Некоторые осуждали мой эгоизм, я осуждал их глупость. Я не пытался любить кого-то одного - мужчину или женщину, но дружбу, привязанность, любовь. Давая ее одному, я не хотел отнять ее у кого-то другого и лишь ссужал себя на время. Тем более я не хотел присвоить себе чье-то тело или сердце; как и с природой, я был в этом кочевником и не останавливался нигде. Всякое предпочтение казалось мне несправедливым; желая достаться всем, я не отдавал себя никому.

С воспоминаниями о каждом городе у меня связывались воспоминания о каком-нибудь распутстве. В Венеции я участвовал в маскарадах; оркестр из альтов и флейт сопровождал лодку, где я вкушал любовь. Следом плыли другие лодки, заполненные молодыми женщинами и мужчинами. Мы направлялись к Лидо встречать рассвет, но, когда музыканты смолкли, мы, утомившись, заснули, прежде чем взошло солнце. Но я любил даже усталость, которая остается после этих фальшивых радостей, и это головокружение при пробуждении, благодаря чему мы понимаем, что они поблекли. - В портовых городах я мог пойти за матросами с больших кораблей; я пробирался по плохо освещенным улочкам; но внутренне я осуждал в себе это желание приобрести опыт - наше единственное искушение; и, оставив моряков у дверей притонов, я возвращался в спокойный порт, где молчаливый суд ночей превращался в воспоминания об этих улочках, странный и волнующий гул которых доходил до экстаза. Я предпочитал богатство полей.

Однако в двадцать пять лет, не устав от странствий, но терзаемый чрезмерной гордыней, которую взрастила эта кочевая жизнь, я понял или внушил себе, что наконец созрел для новой формы.

Зачем?
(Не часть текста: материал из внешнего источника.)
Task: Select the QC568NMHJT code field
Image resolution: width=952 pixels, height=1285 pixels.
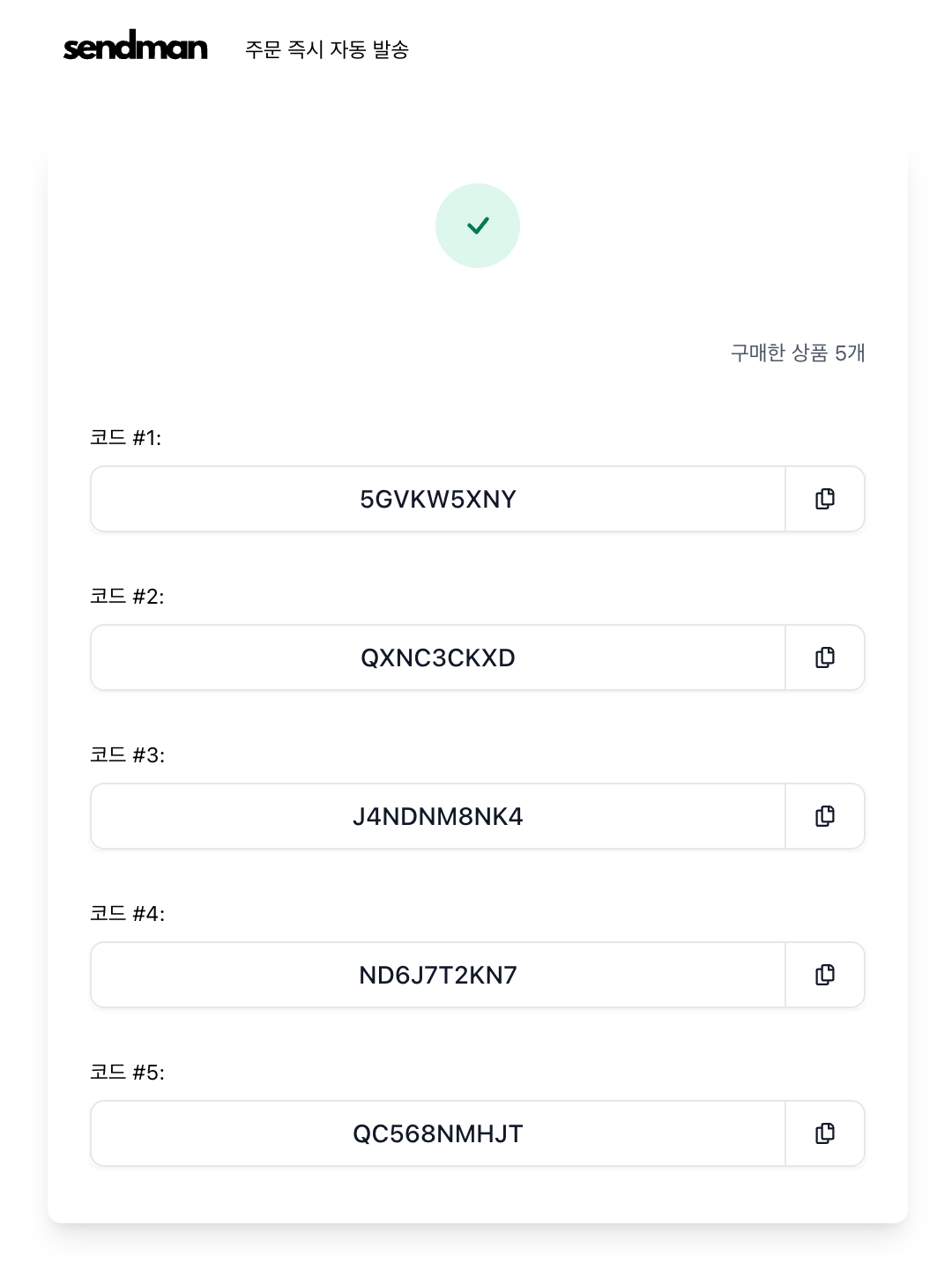Action: pyautogui.click(x=438, y=1133)
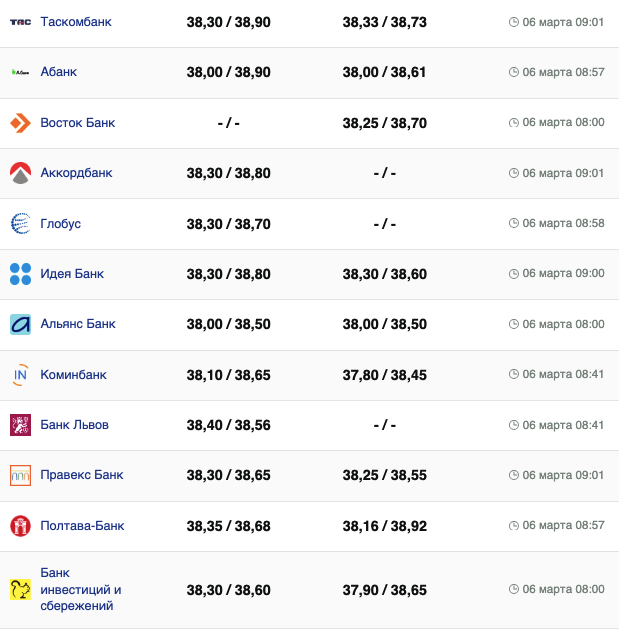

Зачем, вопрошал я, вы говорите, чтобы я снова скитался по дорогам, я хорошо знаю, что на них расцвели новые цветы, но теперь они ждут вас. Пчелы собирают мед лишь в короткий период; потом они становятся хранительницами казны. - Я возвратился в покинутое жилище. Я сорвал, убрал прочь чехлы с мебели; открыл окна и, воспользовавшись сбережениями, которые, несмотря на свое бродяжничество, сумел сделать, окружил себя всем, что смог раздобыть из дорогих и хрупких вещей, - вазами или редкими книгами, и особенно картинами, которые, благодаря знакомству с художниками, покупал очень дешево. В течение пятнадцати лет я копил, как скряга; я обогащался изо всех сил; я занялся своим образованием, научился играть на разных инструментах; каждый час и каждый день приносил мне какое-нибудь плодотворное знание; история и биология особенно занимали меня, я узнал литературу. Я умножал дружеские связи, которые мое большое сердце и занимаемое положение позволяли мне не скрывать; они были для меня более всего остального драгоценны, и однако, даже они совсем не привязывали меня.

В пятьдесят лет час настал: я продал все, и, поскольку мой вкус был безупречен и я хорошо знал каждый предмет, оказалось, что я не владел ни одной вещью, чья стоимость не возросла бы; за два дня я получил значительное состояние. Я распорядился этим состоянием таким образом, что мог воспользоваться им в любой момент. Я продал абсолютно все, не желая сохранять ничего личного на этой земле, и менее всего воспоминания о прошлом.